これらの結果、その他の売上高は17百万円(前年同期比50.9%減)営業損失は84百万円(前年同期は74百万円の損失)となりました。
(総資産)
当第3四半期連結会計期間末における総資産は前連結会計年度末より9.7%減少し、10,802百万円となりました。これは主として、現金及び預金が3,064百万円、受取手形及び売掛金が173百万円、営業投資有価証券が209百万円減少したものの、太陽光発電プロジェクトの取得等により販売用不動産が565百万円、仕掛販売用不動産が751百万円増加し、賃貸用物件を保有する不動産賃貸会社の子会社化やメッツァ開発用地の取得により有形固定資産が1,483百万円増加したことによるものであります。
(負債)
当第3四半期連結会計期間末における負債は前連結会計年度末より2.4%増加し、4,176百万円となりました。これは主として、短期借入金が702百万円減少したものの、長期借入金が891百万円、繰延税金負債(固定負債)が108百万円増加したことによるものであります。
(純資産)
当第3四半期連結会計期間末における純資産は前連結会計年度末より15.9%減少し、6,626百万円となりました。これは主として、親会社株主に帰属する四半期純損失の計上及び利益配当により利益剰余金が1,179百万円減少したことによるものであります。
当第3四半期連結累計期間において、事業上及び財務上の対処すべき課題に重要な変更及び新たに生じた課題ははありません。
該当事項はありません。
当第3四半期連結累計期間において、連結会社の従業員数の著しい増減はありません。
当第3四半期累計期間において、提出会社の従業員数は前事業年度末に比べ7名増加し、当第3四半期累計期間末において45名となっております。これは主に事業拡大に伴い、投資銀行事業において2名、全社(共通、特定のセグメントに区分できない管理部門)において5名増加したことによります。

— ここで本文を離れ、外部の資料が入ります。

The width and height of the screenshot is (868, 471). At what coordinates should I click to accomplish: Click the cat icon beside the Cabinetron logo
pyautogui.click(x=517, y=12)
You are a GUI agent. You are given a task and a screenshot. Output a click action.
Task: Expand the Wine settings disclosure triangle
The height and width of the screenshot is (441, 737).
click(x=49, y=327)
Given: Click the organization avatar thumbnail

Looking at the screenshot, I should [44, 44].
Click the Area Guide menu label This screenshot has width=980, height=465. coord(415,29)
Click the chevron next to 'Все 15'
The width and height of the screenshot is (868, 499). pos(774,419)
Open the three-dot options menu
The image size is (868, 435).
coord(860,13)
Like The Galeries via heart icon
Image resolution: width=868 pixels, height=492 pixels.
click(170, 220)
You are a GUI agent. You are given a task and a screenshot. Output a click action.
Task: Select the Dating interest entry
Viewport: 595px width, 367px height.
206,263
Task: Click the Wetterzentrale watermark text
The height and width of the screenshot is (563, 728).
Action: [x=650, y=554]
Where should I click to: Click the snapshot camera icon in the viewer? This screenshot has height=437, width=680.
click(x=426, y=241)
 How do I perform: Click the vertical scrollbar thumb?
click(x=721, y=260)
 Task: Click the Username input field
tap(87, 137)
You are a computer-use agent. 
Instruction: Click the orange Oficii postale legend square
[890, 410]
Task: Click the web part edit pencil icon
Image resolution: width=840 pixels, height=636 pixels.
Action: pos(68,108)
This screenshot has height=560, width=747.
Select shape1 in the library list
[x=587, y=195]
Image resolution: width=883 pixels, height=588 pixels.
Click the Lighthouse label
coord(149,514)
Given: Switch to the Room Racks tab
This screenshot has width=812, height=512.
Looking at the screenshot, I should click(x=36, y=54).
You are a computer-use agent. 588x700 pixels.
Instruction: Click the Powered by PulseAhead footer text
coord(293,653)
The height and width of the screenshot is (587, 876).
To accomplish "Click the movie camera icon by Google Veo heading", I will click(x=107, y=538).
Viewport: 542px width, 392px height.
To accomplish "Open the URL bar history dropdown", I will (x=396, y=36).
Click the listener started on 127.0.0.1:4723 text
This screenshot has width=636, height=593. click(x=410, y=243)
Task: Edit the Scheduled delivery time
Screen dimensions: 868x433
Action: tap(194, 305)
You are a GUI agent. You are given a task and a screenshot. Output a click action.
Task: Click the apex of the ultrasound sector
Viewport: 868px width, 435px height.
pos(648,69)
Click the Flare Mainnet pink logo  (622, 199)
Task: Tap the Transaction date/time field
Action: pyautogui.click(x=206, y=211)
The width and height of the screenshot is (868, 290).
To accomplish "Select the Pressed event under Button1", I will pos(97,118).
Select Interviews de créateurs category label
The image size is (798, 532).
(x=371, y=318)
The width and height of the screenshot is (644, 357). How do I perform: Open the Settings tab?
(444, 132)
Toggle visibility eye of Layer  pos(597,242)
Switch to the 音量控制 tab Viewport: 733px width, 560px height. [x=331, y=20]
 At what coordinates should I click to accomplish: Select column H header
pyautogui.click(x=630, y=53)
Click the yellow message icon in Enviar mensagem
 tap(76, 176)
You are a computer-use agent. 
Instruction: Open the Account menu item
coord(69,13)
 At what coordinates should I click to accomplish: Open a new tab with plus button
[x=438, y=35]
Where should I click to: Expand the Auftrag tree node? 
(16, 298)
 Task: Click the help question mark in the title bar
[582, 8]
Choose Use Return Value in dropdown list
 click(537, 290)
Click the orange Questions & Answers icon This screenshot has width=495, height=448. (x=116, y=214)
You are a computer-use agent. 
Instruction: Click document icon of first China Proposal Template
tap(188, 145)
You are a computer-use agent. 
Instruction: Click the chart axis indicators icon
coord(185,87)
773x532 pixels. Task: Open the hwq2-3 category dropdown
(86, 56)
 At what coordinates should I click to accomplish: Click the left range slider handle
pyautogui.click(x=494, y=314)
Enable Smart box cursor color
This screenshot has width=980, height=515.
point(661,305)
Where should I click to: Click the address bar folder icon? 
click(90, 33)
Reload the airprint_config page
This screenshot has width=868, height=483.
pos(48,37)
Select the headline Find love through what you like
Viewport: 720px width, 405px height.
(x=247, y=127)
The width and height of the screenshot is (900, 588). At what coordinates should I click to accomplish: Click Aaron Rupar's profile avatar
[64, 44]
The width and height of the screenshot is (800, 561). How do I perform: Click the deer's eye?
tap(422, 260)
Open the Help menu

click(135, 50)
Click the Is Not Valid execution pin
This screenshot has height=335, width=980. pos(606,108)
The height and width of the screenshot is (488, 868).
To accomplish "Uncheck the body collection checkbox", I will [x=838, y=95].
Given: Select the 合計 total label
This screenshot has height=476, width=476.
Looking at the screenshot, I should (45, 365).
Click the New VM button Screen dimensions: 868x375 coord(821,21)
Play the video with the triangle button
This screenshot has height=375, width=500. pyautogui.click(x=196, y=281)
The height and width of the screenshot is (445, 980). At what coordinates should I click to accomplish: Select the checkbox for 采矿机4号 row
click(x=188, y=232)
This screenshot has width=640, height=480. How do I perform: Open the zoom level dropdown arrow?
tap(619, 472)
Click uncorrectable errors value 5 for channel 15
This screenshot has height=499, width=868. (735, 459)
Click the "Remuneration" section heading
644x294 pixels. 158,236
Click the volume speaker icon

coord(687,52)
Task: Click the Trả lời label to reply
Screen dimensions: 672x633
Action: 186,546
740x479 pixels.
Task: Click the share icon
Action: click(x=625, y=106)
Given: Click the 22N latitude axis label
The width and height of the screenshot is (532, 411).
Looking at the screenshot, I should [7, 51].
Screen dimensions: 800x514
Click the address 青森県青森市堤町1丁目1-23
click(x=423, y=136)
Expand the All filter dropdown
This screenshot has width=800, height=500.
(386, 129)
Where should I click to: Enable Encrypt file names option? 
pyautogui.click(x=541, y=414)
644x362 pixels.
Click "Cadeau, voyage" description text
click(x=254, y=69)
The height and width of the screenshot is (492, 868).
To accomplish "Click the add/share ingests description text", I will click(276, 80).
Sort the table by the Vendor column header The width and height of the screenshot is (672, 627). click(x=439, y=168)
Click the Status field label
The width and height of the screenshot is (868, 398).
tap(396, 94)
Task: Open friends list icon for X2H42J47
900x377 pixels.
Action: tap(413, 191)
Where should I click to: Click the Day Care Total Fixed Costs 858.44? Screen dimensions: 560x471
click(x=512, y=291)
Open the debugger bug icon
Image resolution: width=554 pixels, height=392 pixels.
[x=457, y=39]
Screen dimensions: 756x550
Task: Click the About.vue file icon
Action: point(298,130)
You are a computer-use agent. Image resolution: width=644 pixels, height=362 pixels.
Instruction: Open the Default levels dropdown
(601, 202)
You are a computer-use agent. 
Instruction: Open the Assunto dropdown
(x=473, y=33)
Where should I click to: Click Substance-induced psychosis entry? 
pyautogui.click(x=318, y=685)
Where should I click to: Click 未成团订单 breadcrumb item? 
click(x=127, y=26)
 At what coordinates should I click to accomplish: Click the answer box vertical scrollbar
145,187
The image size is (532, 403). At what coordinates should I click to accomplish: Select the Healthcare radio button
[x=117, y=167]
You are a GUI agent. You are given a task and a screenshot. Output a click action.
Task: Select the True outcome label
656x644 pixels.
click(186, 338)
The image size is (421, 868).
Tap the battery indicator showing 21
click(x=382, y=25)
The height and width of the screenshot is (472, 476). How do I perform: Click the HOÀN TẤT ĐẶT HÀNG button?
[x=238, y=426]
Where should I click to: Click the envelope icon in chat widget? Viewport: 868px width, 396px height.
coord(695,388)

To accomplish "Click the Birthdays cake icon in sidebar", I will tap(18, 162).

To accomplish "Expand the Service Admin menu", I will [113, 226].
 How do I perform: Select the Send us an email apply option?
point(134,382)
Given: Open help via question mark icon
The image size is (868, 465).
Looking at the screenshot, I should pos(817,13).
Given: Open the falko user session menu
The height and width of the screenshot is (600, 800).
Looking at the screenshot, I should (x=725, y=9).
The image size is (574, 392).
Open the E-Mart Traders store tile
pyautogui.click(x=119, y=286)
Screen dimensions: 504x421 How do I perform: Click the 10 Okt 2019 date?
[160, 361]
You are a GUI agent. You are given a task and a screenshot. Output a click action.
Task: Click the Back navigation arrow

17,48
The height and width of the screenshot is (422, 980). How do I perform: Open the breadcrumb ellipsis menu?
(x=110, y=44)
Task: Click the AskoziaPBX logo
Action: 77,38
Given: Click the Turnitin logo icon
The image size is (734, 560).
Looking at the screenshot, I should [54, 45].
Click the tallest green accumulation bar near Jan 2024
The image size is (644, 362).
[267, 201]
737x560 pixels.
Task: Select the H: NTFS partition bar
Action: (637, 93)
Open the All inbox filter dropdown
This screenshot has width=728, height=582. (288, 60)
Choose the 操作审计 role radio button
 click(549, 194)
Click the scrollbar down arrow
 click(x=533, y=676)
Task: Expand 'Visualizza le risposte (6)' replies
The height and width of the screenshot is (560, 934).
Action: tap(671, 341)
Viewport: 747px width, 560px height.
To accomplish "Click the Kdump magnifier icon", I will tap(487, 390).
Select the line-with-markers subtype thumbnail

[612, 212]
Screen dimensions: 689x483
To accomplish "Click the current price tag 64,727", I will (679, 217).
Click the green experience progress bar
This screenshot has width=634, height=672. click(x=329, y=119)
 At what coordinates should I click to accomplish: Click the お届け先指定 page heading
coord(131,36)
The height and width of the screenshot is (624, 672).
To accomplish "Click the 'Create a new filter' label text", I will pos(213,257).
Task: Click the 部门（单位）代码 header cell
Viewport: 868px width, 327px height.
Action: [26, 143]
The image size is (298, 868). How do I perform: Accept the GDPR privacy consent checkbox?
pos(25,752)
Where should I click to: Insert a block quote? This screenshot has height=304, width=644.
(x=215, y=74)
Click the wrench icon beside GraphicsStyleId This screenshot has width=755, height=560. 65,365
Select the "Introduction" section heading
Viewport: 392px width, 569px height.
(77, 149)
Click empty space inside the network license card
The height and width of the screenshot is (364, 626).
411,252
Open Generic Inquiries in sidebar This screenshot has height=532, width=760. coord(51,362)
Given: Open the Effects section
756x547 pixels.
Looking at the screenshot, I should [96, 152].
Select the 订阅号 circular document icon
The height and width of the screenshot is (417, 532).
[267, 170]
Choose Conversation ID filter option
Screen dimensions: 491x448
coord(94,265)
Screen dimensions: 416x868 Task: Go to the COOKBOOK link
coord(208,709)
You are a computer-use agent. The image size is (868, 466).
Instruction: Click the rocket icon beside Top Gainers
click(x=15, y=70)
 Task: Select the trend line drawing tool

なお、従業員数は就業人員数(当社から他社への出向者を除き、他社から当社への出向者を含む。)であります。
当第3四半期連結累計期間において、販売の実績に著しい変動がありました。その内容については「(1)業績の状況」に記載の通りであります。また、第3四半期連結累計期間における生産の著しい変動はありません。なお、前連結会計年度に「建設事業」を構成していた岡山建設㈱の全株式を売却したため、受注実績は記載しておりません。
重要な設備計画の完了
前連結会計年度末に計画していた重要な設備の新設等のうち、当第3四半期連結累計期間において完了したものは次のとおりであります
事業所名 | セグメント | 設備の | 完了 | 帳簿価額(千円) | ||||
建物 | 工具、器具 | 土地 | その他 | 合計 | ||||
埼玉県飯能市 | 投資銀行事業 | テーマパーク用地等 | 平成28年 | - | - | 103,237 | - | 103,237 |
(注)1 上記の金額には、消費税等は含まれておりません。
2 土地の金額には、付随費用が含まれております。